Eligibility:               All non-employee directors of the company are
                           eligible to receive stock options under the
                           2001 NED Plan. There are seven such directors.
                           The amount of stock options issued to each
                           non-employee director is different. (See
                           caption above, "Shares Available for Stock
                           Options.")

Administration of the      The 2001 NED Plan will be administered by the
Plan:                      Board (excluding, non-employee directors). The
                           Board will be authorized to interpret the 2001
                           NED Plan but will have no discretion with
                           respect to the selection of directors to
                           receive options, the date on which stock
                           options will be issued, the number of shares
                           subject to the 2001 NED Plan, or the purchase
                           price for the shares subject to options.

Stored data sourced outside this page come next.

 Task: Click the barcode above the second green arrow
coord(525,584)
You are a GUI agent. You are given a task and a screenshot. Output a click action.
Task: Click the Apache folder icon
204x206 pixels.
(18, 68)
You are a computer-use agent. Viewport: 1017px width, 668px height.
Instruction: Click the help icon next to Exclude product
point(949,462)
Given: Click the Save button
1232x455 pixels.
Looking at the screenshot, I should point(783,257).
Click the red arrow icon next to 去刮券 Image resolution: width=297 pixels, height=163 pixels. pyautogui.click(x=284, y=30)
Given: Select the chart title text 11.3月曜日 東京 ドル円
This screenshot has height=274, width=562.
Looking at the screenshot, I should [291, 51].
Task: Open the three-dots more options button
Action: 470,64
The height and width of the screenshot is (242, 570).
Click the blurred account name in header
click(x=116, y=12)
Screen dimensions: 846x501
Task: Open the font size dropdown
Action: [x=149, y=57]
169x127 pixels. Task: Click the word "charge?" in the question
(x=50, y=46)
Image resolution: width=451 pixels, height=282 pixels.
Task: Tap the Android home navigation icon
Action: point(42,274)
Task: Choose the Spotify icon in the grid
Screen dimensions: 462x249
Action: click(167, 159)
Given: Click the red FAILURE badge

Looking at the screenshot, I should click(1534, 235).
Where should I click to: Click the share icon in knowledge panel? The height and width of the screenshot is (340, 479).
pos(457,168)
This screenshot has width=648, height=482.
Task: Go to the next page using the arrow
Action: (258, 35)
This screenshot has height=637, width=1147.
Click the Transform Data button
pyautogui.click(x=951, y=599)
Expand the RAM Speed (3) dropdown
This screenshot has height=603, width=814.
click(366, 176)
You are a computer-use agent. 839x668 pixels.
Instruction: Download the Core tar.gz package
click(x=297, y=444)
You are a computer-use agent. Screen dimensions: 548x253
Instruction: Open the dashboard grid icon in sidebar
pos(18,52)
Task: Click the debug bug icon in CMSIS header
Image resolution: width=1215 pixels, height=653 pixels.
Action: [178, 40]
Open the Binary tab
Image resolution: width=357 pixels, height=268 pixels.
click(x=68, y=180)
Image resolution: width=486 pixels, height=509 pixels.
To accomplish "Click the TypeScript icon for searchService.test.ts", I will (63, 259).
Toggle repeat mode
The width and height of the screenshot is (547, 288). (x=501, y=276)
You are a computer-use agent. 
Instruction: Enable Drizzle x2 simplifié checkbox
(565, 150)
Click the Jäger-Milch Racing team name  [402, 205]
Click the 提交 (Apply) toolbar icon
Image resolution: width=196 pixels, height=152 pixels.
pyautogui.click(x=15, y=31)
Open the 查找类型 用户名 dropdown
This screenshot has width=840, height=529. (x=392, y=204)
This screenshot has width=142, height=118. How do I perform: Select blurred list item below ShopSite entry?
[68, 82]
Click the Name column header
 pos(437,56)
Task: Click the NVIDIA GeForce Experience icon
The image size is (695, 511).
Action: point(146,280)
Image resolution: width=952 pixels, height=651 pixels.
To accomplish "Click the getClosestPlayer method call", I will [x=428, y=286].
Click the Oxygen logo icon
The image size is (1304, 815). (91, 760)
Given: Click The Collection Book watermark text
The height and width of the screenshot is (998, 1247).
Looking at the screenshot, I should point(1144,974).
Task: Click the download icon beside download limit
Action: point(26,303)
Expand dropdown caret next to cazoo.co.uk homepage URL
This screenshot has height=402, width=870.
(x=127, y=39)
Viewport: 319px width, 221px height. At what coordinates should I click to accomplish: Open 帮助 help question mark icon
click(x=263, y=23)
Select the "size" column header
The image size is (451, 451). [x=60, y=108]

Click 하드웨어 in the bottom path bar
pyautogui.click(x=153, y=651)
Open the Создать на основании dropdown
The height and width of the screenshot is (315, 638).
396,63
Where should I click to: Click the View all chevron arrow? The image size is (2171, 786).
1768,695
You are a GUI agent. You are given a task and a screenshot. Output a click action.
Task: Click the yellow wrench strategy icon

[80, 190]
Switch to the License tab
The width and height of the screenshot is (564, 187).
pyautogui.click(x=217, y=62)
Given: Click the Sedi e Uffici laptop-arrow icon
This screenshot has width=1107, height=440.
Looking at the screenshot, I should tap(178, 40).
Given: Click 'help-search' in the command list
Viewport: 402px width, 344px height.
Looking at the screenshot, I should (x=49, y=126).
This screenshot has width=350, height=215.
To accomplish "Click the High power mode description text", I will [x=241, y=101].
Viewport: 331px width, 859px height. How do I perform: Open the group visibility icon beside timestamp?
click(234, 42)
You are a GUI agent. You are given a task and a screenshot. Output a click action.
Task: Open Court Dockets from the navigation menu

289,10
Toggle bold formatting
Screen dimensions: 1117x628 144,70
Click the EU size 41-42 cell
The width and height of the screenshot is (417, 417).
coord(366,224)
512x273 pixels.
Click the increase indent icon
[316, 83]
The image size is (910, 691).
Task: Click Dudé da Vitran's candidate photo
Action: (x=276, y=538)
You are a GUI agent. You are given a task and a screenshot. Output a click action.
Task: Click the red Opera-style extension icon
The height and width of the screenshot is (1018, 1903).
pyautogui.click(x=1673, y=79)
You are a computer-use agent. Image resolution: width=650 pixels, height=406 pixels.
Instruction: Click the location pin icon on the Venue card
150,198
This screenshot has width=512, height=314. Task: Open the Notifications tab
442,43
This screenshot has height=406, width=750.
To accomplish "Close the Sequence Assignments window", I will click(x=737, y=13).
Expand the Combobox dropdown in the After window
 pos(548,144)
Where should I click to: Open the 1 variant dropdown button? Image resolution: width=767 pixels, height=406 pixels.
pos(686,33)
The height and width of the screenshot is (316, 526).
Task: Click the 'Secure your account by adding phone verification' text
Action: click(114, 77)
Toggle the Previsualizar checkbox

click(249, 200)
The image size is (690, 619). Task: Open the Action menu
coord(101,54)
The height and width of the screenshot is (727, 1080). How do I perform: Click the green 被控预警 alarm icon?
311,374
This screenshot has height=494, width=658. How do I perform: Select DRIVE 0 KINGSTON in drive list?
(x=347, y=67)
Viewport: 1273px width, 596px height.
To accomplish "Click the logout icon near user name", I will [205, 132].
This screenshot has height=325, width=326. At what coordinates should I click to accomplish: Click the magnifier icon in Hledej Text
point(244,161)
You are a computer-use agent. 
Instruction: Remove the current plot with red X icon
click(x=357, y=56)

Amendments to the          The Board may terminate, amend or modify the
Plan:                      2001 NED Plan at any time. However, any
                           amendment or modification that increases the
                           total amount of stock on which options may be
                           granted under the 2001 NED Plan, changes the
                           manner of determining the option price,
                           changes the classes of individuals eligible to
                           receive options, changes the number of options
                           which may be granted to each director, changes
                           the times when such options are granted, or
                           materially increases the benefits under the
                           2001 NED Plan will require the consent of the
                           Company's stockholders.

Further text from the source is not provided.